## [Task directions]
Pick every line from the data that holds the word "will".

******************************

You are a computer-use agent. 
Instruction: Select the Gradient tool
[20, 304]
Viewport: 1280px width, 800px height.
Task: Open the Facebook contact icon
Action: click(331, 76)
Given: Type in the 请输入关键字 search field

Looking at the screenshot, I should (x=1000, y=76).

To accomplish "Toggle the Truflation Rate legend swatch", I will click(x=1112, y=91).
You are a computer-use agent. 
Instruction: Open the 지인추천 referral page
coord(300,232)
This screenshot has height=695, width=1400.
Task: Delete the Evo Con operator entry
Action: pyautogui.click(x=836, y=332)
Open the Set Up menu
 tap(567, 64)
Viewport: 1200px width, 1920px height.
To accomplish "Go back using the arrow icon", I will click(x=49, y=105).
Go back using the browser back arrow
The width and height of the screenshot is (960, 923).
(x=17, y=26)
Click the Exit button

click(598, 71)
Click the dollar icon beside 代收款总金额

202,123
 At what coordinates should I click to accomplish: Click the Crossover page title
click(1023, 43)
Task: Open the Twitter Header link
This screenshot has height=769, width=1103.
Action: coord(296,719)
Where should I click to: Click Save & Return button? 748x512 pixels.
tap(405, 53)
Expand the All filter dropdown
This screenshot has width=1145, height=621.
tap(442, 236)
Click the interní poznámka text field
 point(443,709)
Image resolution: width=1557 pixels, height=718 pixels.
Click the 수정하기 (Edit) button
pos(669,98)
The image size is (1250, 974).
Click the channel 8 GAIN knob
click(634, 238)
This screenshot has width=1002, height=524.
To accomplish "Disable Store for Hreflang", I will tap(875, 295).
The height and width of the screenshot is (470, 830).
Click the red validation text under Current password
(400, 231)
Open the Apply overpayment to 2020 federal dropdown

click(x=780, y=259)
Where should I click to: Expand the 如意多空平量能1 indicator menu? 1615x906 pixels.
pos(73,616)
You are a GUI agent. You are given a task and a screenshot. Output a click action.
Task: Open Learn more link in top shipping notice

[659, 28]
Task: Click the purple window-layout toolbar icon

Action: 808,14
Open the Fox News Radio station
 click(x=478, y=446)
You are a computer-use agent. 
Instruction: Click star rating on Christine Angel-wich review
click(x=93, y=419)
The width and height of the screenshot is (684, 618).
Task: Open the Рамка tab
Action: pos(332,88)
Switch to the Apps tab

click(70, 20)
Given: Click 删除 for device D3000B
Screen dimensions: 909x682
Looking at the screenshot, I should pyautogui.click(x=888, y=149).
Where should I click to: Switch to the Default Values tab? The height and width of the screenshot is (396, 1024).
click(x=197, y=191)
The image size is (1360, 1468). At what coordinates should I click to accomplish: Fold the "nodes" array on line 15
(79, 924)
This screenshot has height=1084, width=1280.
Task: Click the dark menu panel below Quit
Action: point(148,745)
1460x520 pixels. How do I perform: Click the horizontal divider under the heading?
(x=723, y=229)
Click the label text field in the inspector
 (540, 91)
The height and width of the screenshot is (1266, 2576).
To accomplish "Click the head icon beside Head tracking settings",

******************************

## [Exercise response]
To accomplish "Toggle the Truflation Rate legend swatch", I will click(x=1112, y=91).
To accomplish "Go back using the arrow icon", I will click(x=49, y=105).
To accomplish "Disable Store for Hreflang", I will tap(875, 295).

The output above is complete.